[Problem description]: Rewrite the listing, starting at the line that has "You are a computer-use agent. This" and stopping after the line that has "Action: tap(941, 27)", with the requests kept as they are and -7 added to every coordinate in the answers. Leave the pictures out.

Start

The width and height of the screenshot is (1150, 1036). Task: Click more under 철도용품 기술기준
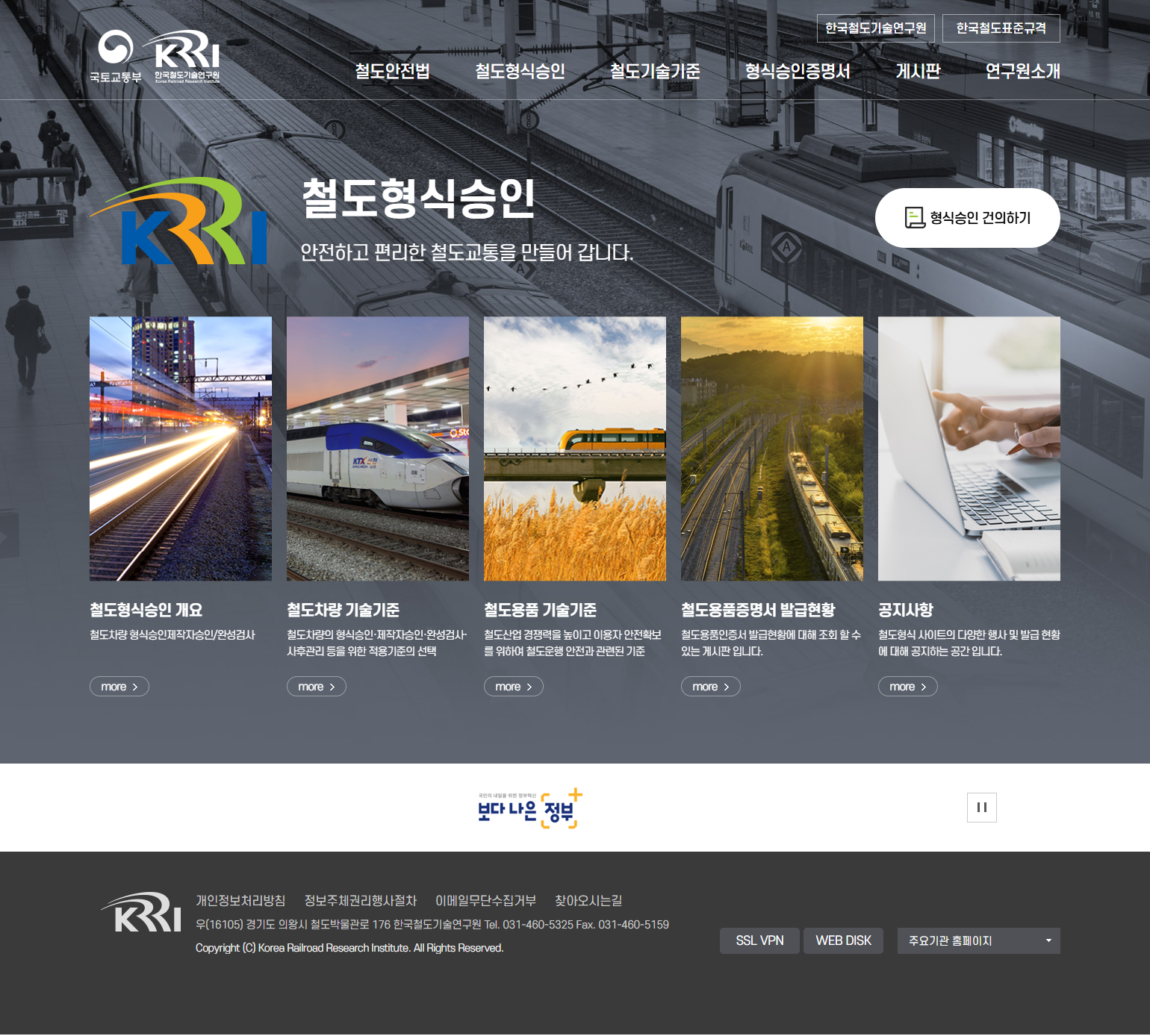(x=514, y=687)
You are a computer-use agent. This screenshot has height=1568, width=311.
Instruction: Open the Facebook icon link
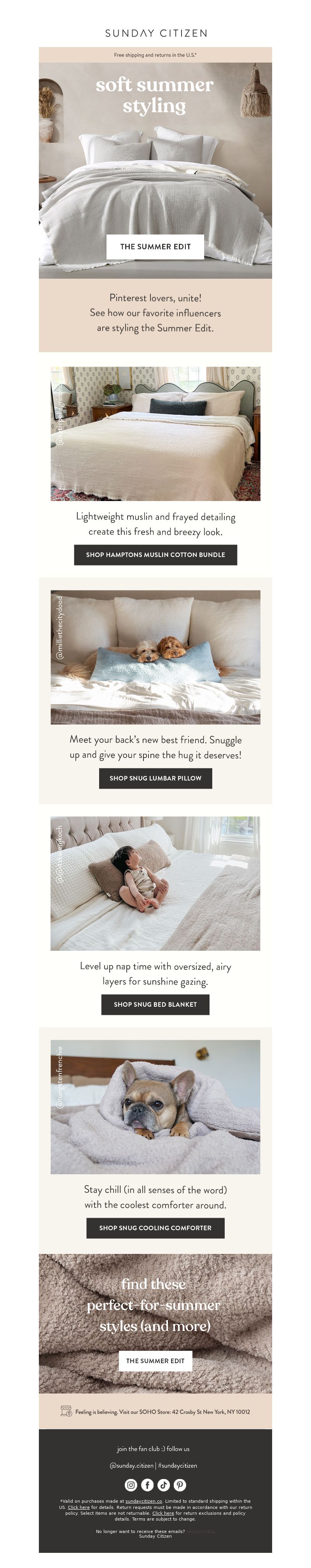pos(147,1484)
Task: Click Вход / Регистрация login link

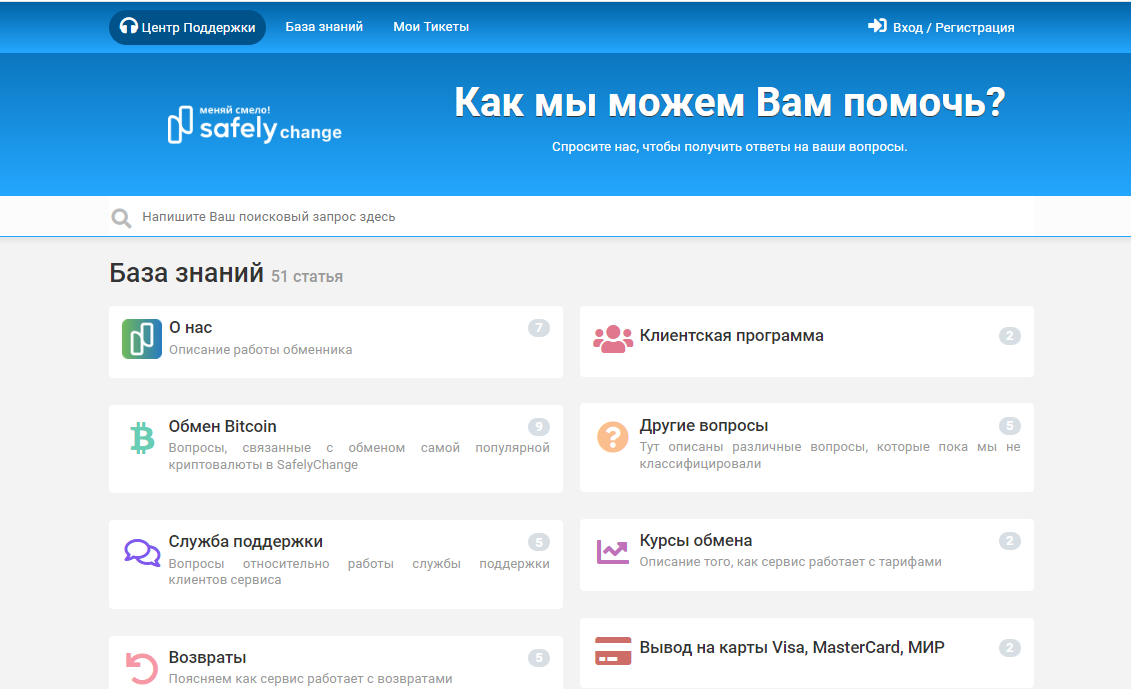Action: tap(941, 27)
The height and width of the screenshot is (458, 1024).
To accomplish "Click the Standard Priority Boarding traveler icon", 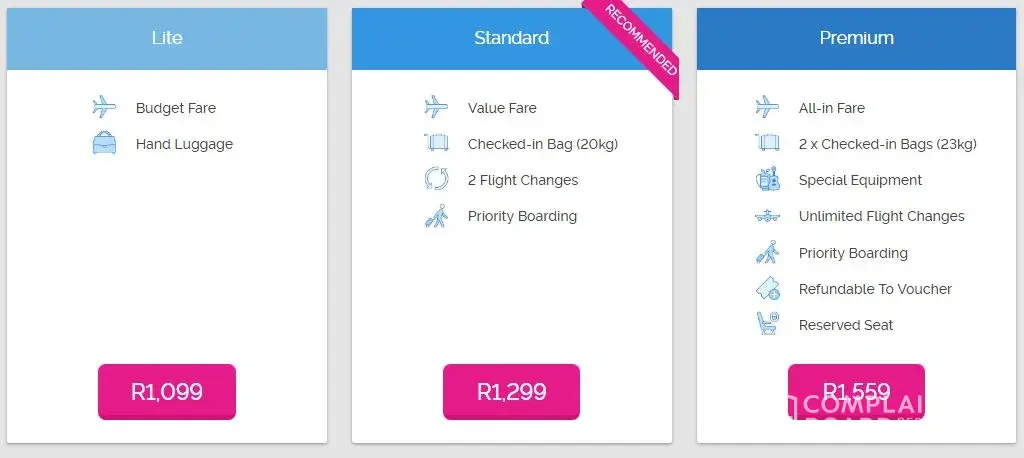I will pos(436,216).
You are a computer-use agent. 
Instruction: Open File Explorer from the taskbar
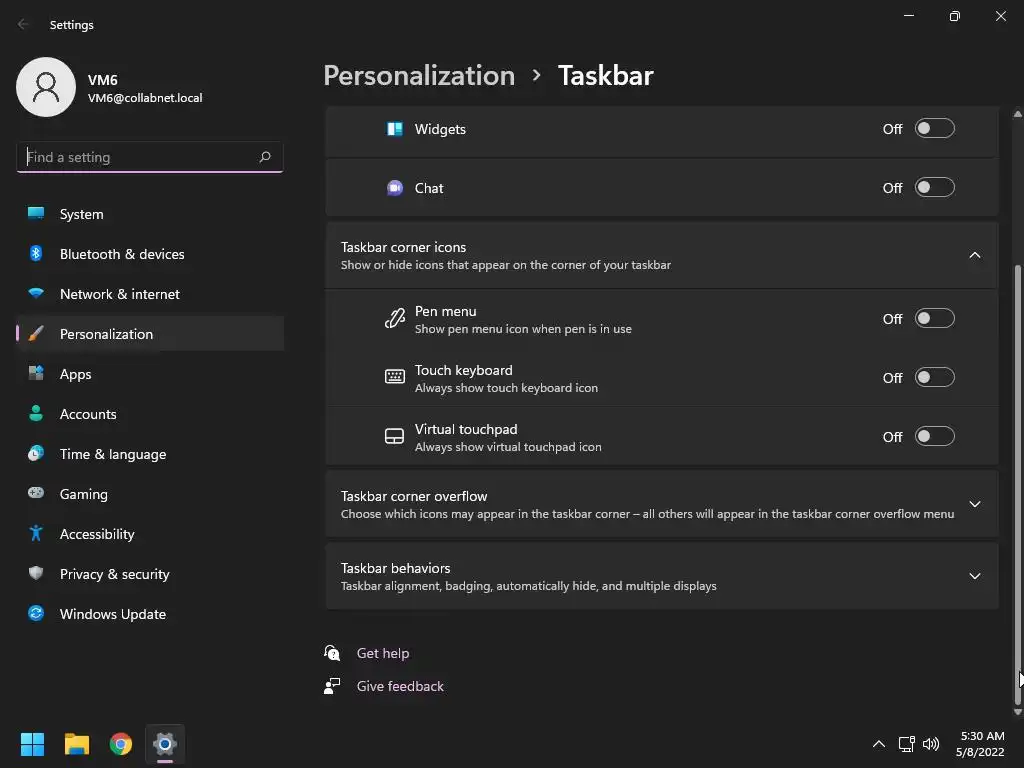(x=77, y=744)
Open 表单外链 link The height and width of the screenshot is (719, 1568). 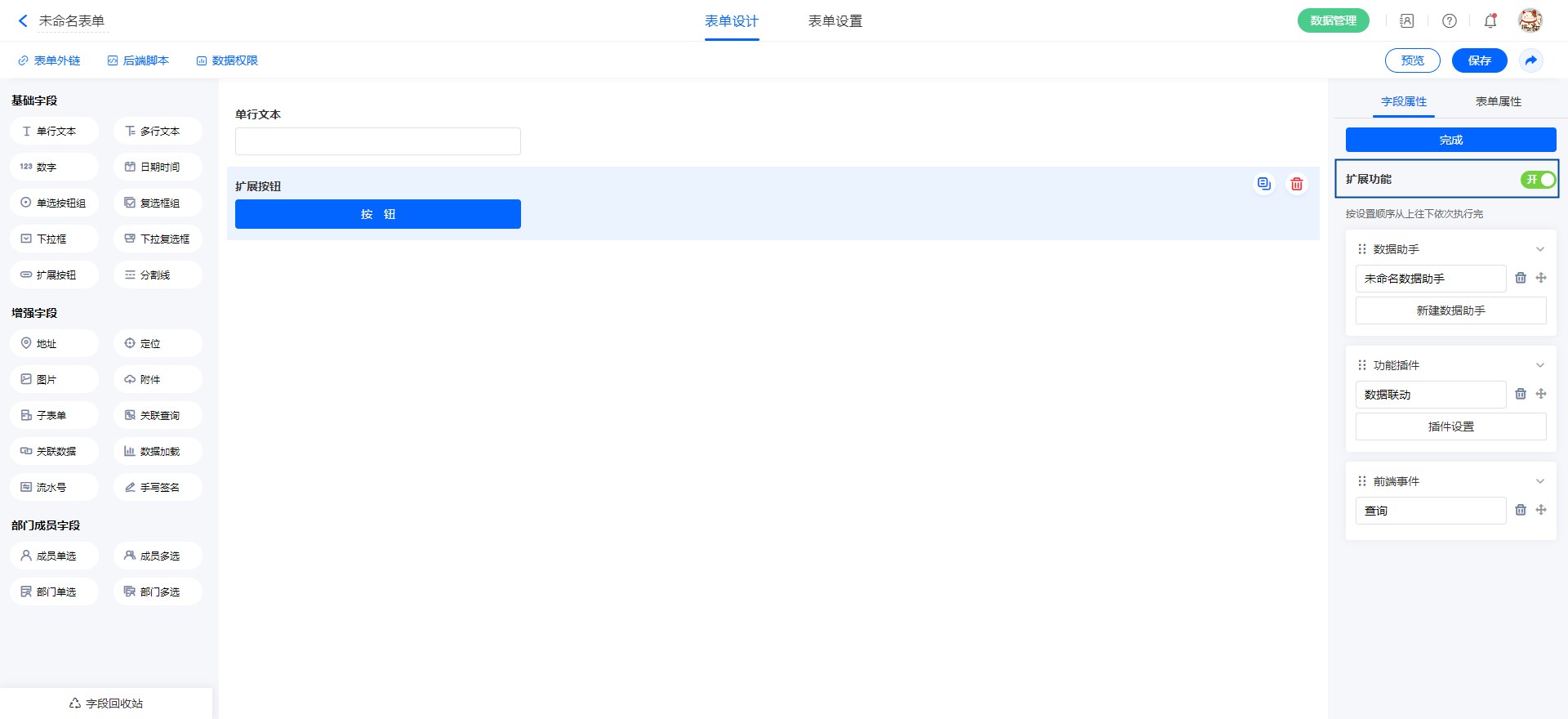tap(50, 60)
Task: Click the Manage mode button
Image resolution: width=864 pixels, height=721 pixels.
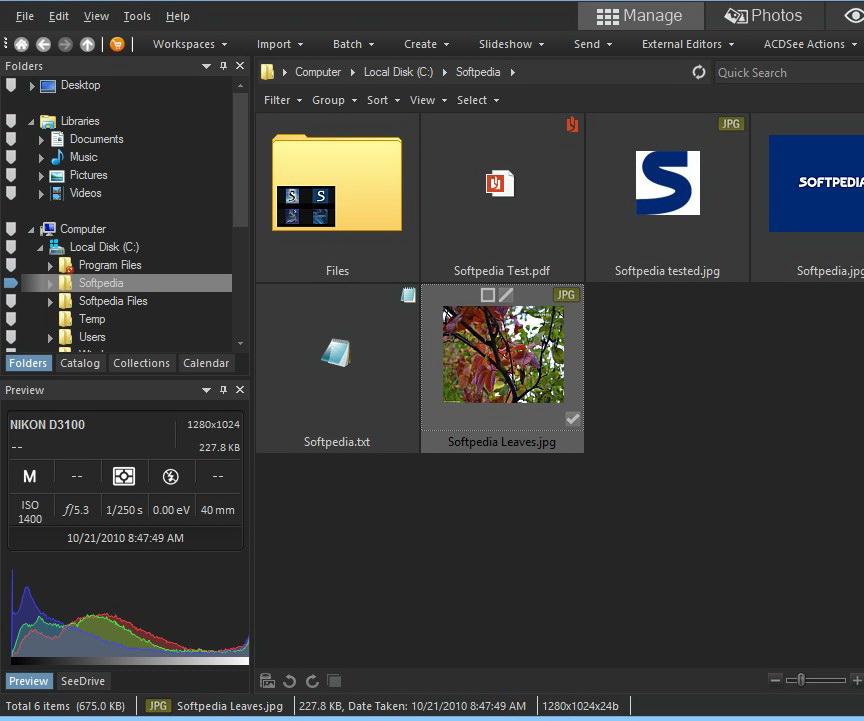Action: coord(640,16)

End

[Output for this task]:
You are a computer-use agent. This screenshot has height=1568, width=311.
Instruction: Open the Facebook icon link
pos(140,1477)
Task: Click Вход / Регистрация login link

Action: tap(934, 20)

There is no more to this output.